# Assignment:
Please, starting at the line that contains "You are a GUI", reproduce every line exactly until the records run out, skipping all pictures.

# Provided records:
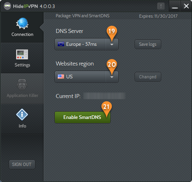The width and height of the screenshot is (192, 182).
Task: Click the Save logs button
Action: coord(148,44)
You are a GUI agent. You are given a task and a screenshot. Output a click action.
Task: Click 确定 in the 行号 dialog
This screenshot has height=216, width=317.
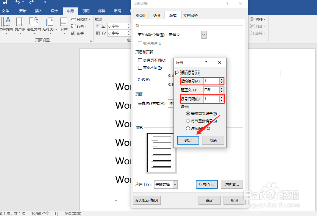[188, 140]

# The completed task:
You are a GUI agent. You are given a task and a screenshot. Output a click action.
Task: Click 确定 in the 行号 dialog
This screenshot has height=216, width=317.
[188, 140]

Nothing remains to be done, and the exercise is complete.